Reasons for Project Failure
Identifying the potentially challenged projects before it’s too late can save your project from failure
Project failures can be inherently crippling for any business or organisation, whether in terms of missed opportunities, wasted funds and resources, or public relations nightmares.
Inadequate monitoring is often cited as the reason for not identifying potentially challenged projects before it’s too late to take corrective actions, or to make appropriate decisions.
Project status are regularly presented as Green, Amber or Red:
- Green – On track and going well
- Amber – Possibly under stress
- Red – In danger
For projects rated Amber or Red, it is also vital to be able to explain precisely why the status is not Green.
Relying on intuition and gut feelings is not going to provide suitable information to help executives and stakeholders make informed, and sometimes difficult, decisions about what to do next.
It is obviously preferable to identify when projects enter Amber status, (and before they reach Red status), as soon as possible. Once it is understood exactly why the status is Amber (or Red), then necessary decisions can be made on what changes are needed to return the projects back to Green before it’s too late.
Identifying the problems
Common signs that indicate a project is in trouble.
While all projects are considered unique and different, there are several common signals that can provide good indications a project is in stress.
- Too much firefighting – Firefighting can impact the focus of the projects manager shifting from important aspects.
- Too much overtime – Project members are possibly too distracted and unable to meet deadlines. Maybe they are unable to meet their challenges or involved in too much firefighting or being diverted to other projects.
- Missed Milestones – Constantly missing deadlines is an obvious indication of project in stress.
- Too many changes being forwarded – Change is inevitable, especially if the duration of a project is considerable. However, too frequent change control meetings in order to submit changes for acceptance to the change control board, especially too many scope changes could be an indication of serious issues likely to affect project time, resources, and budget.

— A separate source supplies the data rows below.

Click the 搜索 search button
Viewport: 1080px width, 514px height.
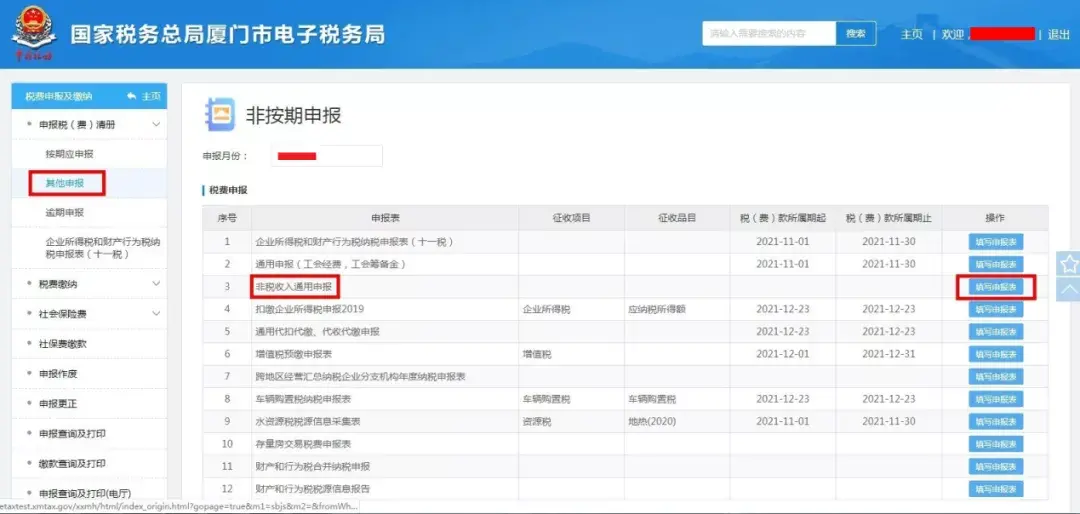click(855, 34)

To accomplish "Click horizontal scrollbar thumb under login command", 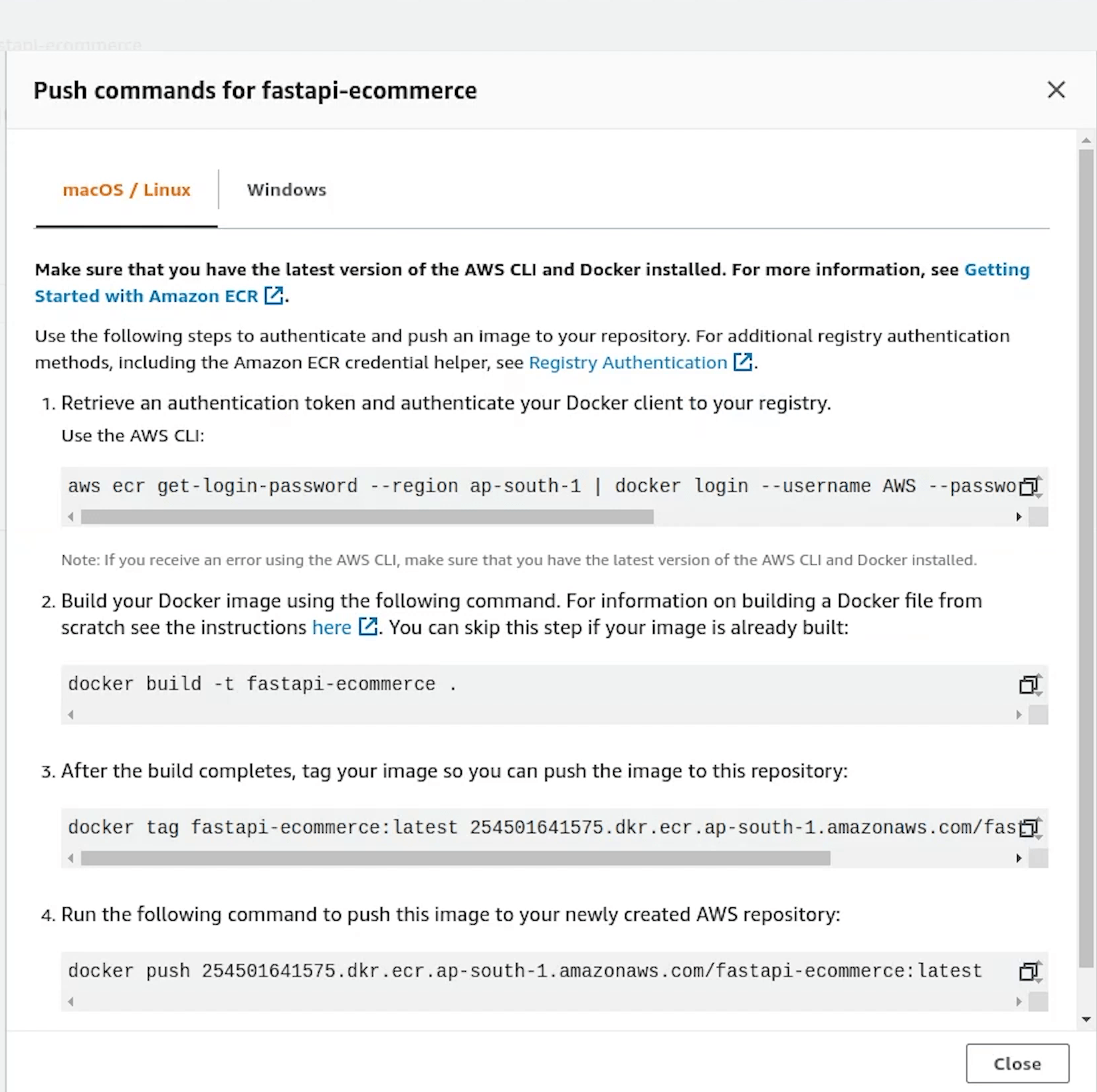I will [x=367, y=517].
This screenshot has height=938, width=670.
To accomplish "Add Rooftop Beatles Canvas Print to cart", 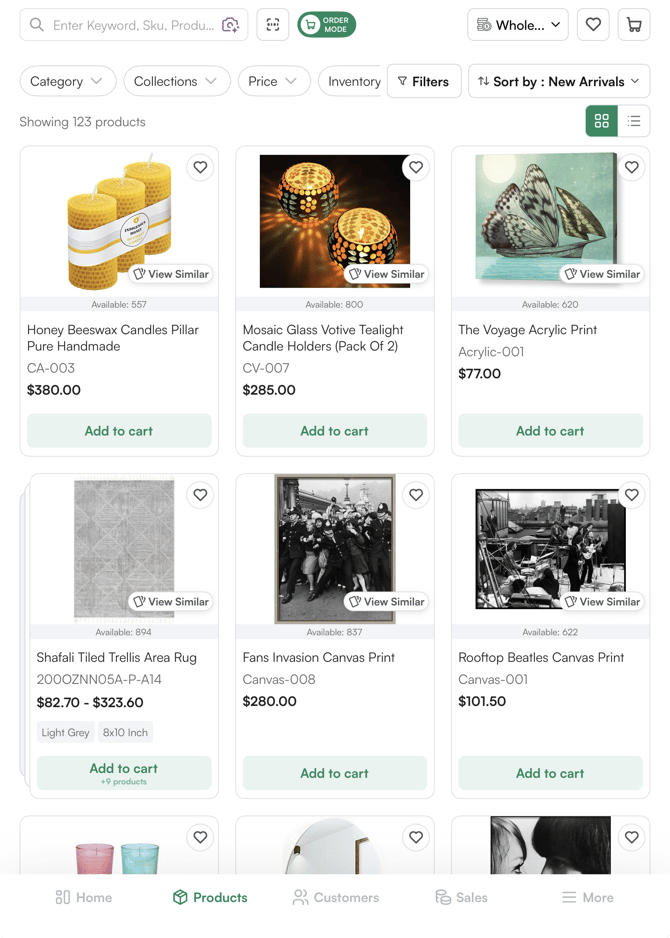I will (x=550, y=773).
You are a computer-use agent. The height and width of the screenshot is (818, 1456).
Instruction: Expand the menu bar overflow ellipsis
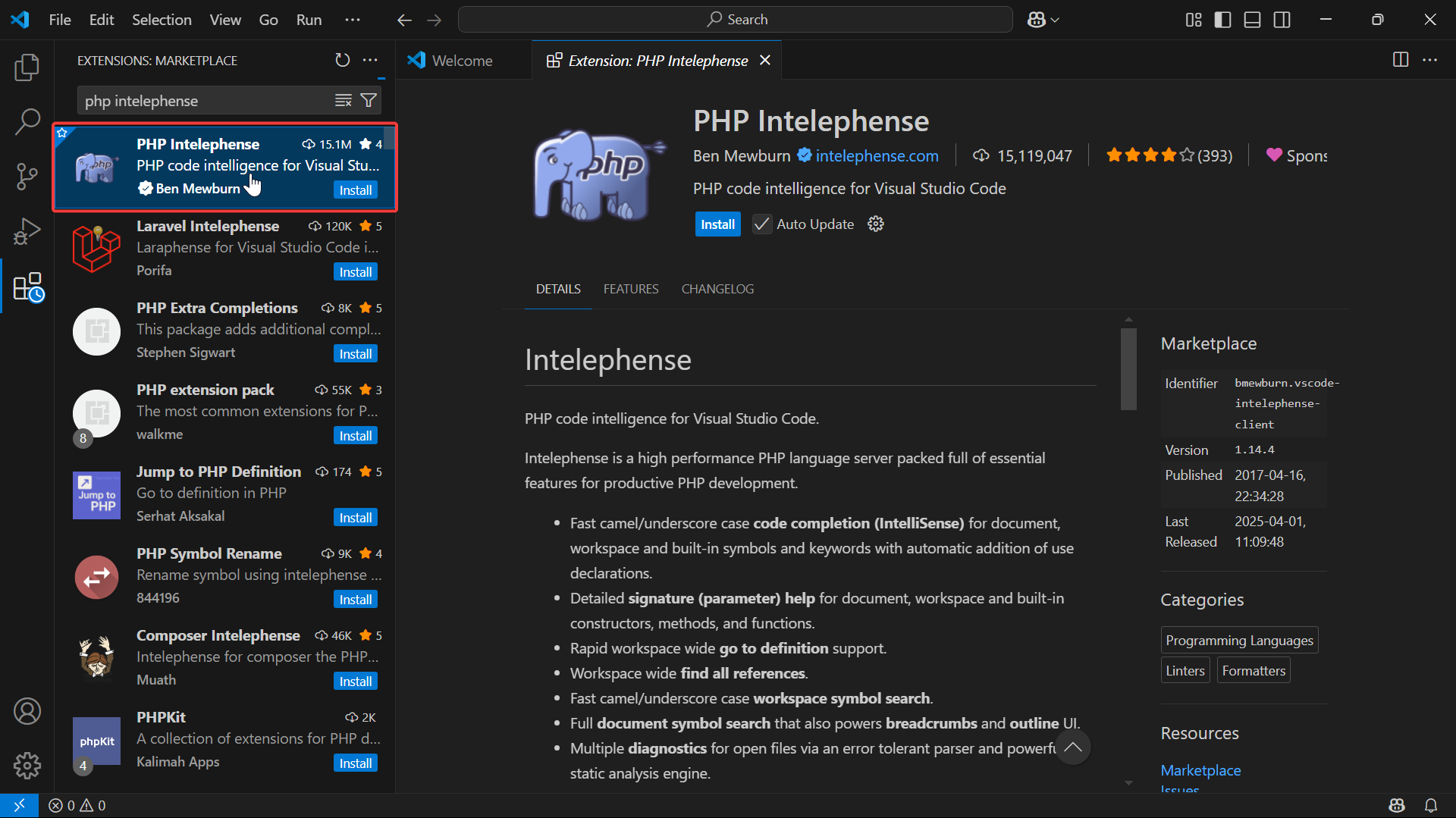click(x=353, y=20)
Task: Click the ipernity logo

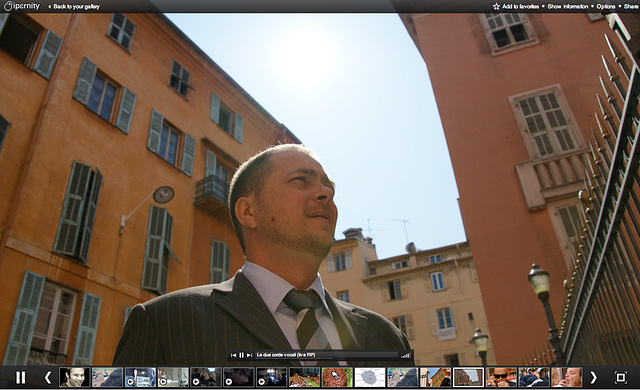Action: pos(22,6)
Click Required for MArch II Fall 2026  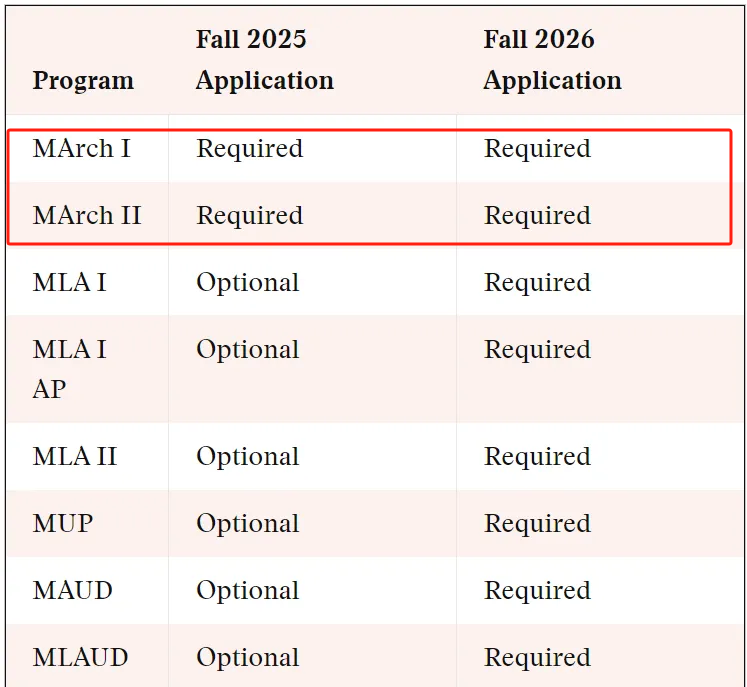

- Issues Log not growing as expected – If the issues log does not grow as expected, it may be that team members are not reporting issues (or missing meetings).
- Stakeholder too quiet or unavailable for sign-offs – This can be a sign that your stakeholders are not as engaged in the project as they should be.
- The financial team asking too many questions or seeking additional information – Finance people can often have an uncanny ability to detect project problems.
Detecting the problems rather than identifying them
Being able to detect that a project is likely to get into trouble before the signs are visible is preferable
Very experienced Project Managers can sense problems, and detect when something is going amiss. They understand the need to engage the project team, the sponsor, and key stakeholders and to listen for indicators that may be of concern. They encourage the team to share their knowledge and impressions and ensure bad news is openly and quickly addressed.
However, few project managers will have had the opportunity to obtain that acute sense of pending problems and a more reliable, objective and consistent method is required.
Businesses and organisations generally have a myriad of simultaneous projects running, of varying priority, size, and complexity. The experience of the project managers will be widely varied, and often many of them will be managing several projects simultaneously.
Larger organisations tend to have a Project Management Office (PMO), that will prescribe methodologies including project assurance processes designed to keep projects on track and attempt to detect problems proactively.
These methodologies can however be cumbersome and very manual processes with high administrative overheads, often not sustainable without suitable budgets and experienced assessors.